BellSouth Corp., which provides telecommunication services to nine Southeastern states, said it did not share customer calling records with the National Security Agency as reported by USA Today last week. According to a spokesman, the company conducted a "thorough review" that confirmed no contract exists with the NSA. The USA Today story claimed BellSouth, AT&T Inc., and Verizon Communications contributed to a massive call databank. Michael Copps, a commissioner of the Federal Communications Commission, said the regulatory agency should investigate the nation's phone companies to find out which, if any, may have broken the law by turning over customer records.
The Centers for Medicare and Medicaid Services reported being besieged by calls Monday from seniors looking to beat a midnight deadline to enroll in the new Medicare drug benefit plan. Officials said that enrollment efforts could result in 90 percent coverage among 43 million eligible individuals.
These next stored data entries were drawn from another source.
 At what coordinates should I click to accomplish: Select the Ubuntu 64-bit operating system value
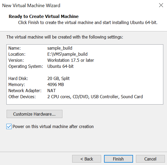pos(61,66)
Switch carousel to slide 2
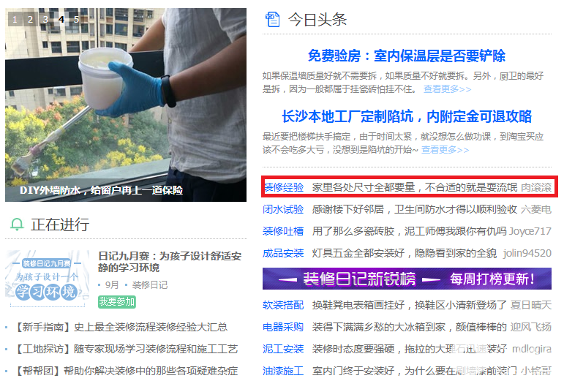The height and width of the screenshot is (381, 564). pyautogui.click(x=30, y=19)
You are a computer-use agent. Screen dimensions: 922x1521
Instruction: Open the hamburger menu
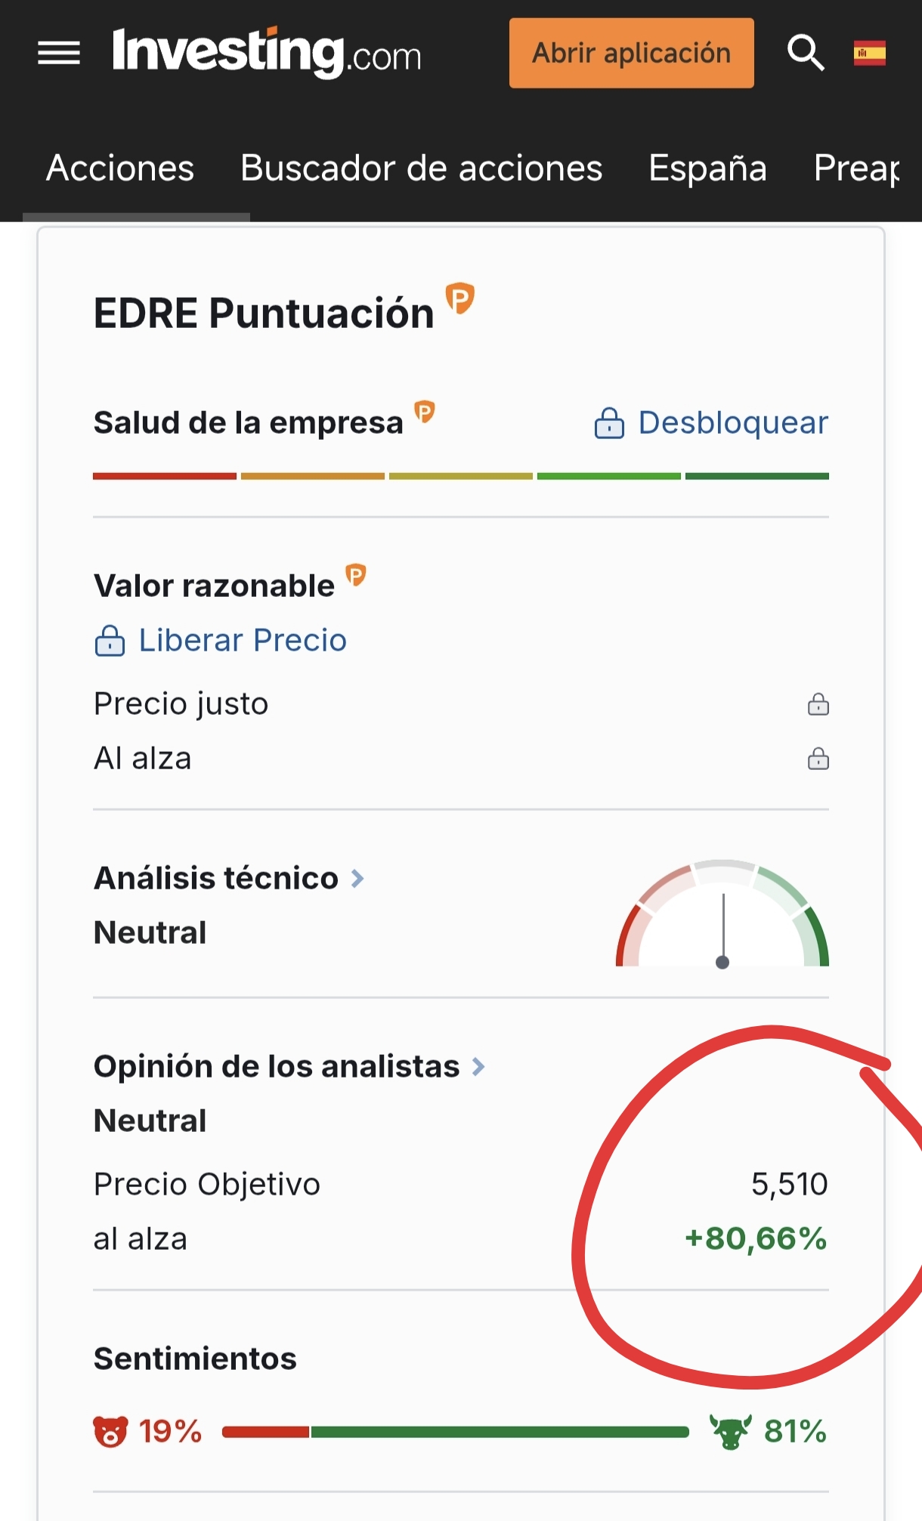coord(59,53)
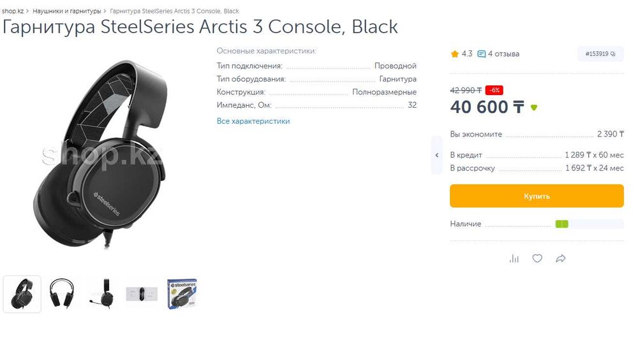Viewport: 638px width, 338px height.
Task: Go to shop.kz home breadcrumb
Action: 13,11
David Evans, a co-captain of the Duke University lacrosse team, called rape allegations brought against him Monday "fantastic lies" in the Durham, N.C., case that has garnered national headlines. Evans was the third white player charged in the rape of a black exotic dancer at a team party. Defense attorneys have cited the results of DNA tests in claiming their clients' innocence, and Evans said he'd taken a lie detector test to substantiate his story.
Inaccurate navigational data on a robotic NASA spacecraft caused it to collide last year during an attempted rendezvous with an orbiting satellite, according to portions of an agency investigation released Monday. Both spacecraft are expected to burn up upon re-entry.
A pause, if not a break, in the weather pattern that has dumped as much as 15 inches of rain in several days on parts of New England is expected Wednesday, according to forecasters. The region's worst flooding in nearly seven decades has overwhelmed sewage systems, drowned wastewater treatment plants, and forced thousands of residents to evacuate homes in Massachusetts and New Hampshire.
Although soaring energy costs caused wholesale prices to jump 0.9 percent in April, prices for products other than energy and food rose only 0.1 percent for the second month in a row, the Labor Department said Tuesday. The finding suggests that many other products have been spared from inflation, perhaps contributing to an 0.8 percent jump in industrial production.